①CPF(Central Provident Bond/中央積立基金)
日本の厚生年金に類似するものです。日本と異なるのは確定拠出型であり、給与から差し引かれた金額と会社負担分がその従業員のCPF口座に振り込まれ、CPF口座の中でリタイア後に備えて運用します。
対象者:シンガポール国民、永住権保持者
内容:従業員と会社が月額給与に対してそれぞれ一定額を拠出します。
拠出金額は年齢と給与の金額によって異なりますが、55歳未満の場合、本人負担額20%、会社負担額17%であり月給の上限額は6,000ドルです。日本同様控除額のテーブルがあります。
CPF拠出率 | ||
年齢 | 会社負担率 | 従業員負担率 |
55歳以下 | 17% | 20% |
55歳超60歳以下 | 13% | 13% |
60歳超65歳以下 | 9% | 7.50% |
65歳超 | 7.50% | 5% |
永住権を取得して1年目と2年目は料率が低く、3年目以降はシンガポール人と同じ料率となります。永住権1年目は本人負担額5%、会社負担額4%、永住権2年目は本人負担額15%、会社負担額9%です。
支払い期限は、毎月翌月14日です。
②各民族基金(CDAC/MBMF/SINDA/ECF)
対象者:シンガポール国民、永住権保持者
内容:各民族ごとにその民族の相互扶助のため、月給の金額に応じて一定額を寄付する制度です。CDACは中華系、MBMFはマレー系、SINDAはインド系、そしてECFはユーラシア系の民族の基金です。寄付をするのは従業員のみで会社負担額はありません。寄付金額のテーブルは以下の通りです。
CDAC
≤ $2,000 $0.50
> $2,000 to $3,500 $1.00
> $3,500 to $5,000 $1.50
> $5,000 to $7,500 $2.00
> $7,500 $3.00
MDMF
≤ $1000 $3.00
>$1000 to $2,000 $4.50
>$2,000 to $3,000 $6.50
> $3,000 to $4,000 $15.00
> $4,000 to $6,000 $19.50
> $6,000 to $8,000 $22.00
> $8,000 to $10,000 $24.00
> $10,000 $26.00
SINDA
≤ $1,000 $1.00
>$1,000 to $1,500 $3.00
>$1,500 to $2,500 $5.00
> $2,500 to $4,500 $7.00
> $4,500 to $7,500 $9.00
> $7,500 to $10,000 $12.00
> $10,000 to $15,000 $18.00
> $15,000 $30.00
ECF
≤ $1,000 $2.00
>$1,000 to $1,500 $4.00
>$1,500 to $2,500 $6.00
> $2,500 to $4,000 $9.00
> $4,000 to $7,000 $12.00
> $7,000 to $10,000 $16.00
> $10,000 $20.00
③SDL(Skill Development Levy/能力開発税)
対象者:シンガポールで働く全従業員
SDLはシンガポール国民及び永住権保持者の職業訓練の補助金として使用される基金です。
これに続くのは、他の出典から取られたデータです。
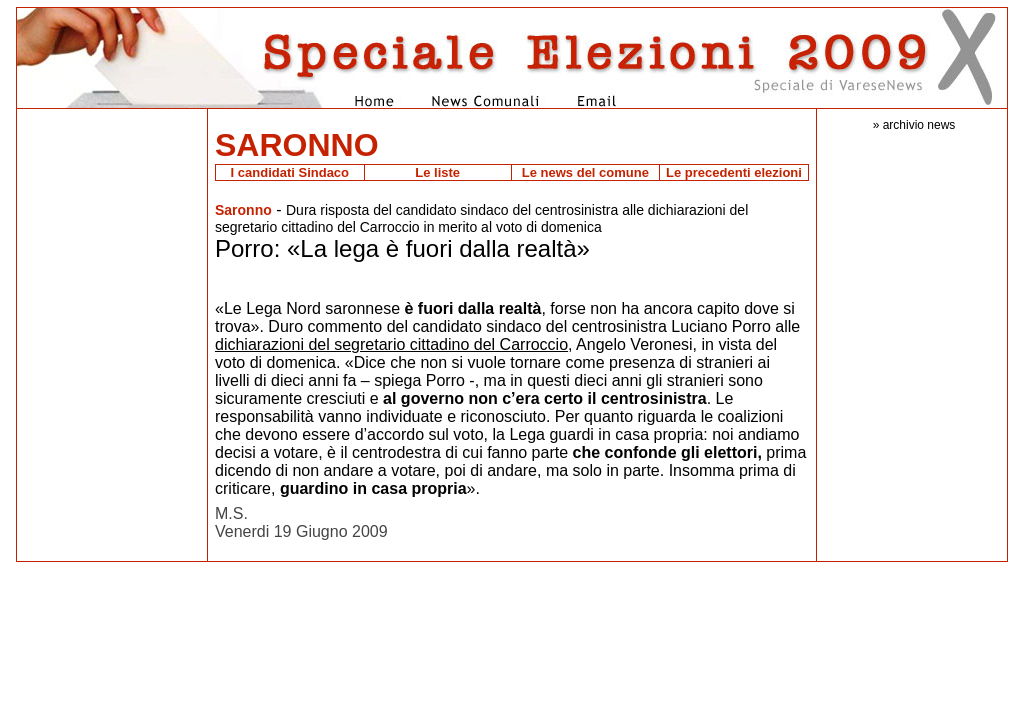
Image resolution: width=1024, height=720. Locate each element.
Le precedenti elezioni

全額を会社が負担します。SDLの料率は月給の0.25%で、月給4,500ドル以上の場合は11.25ドル、月給800ドル以下の場合は2ドルとなります。
通常はCPFと一緒に支払いますが、外国人労働者しかいない会社は監督官庁であるWDAに対して支払います。
④FWL(Foreign Worker Levy/外国労働者税)
Employment PassやDependant Passホルダーではなく、S passやWork Permitを取得して働く外国人従業員がいる場合は、毎月、FWLを納付しなければなりません。FWLの金額は、外国人労働者比率やその外国人従業員の熟練度に応じて金額が異なります。FWLは全額を会社が負担します。FWLはCPFと一緒に支払います。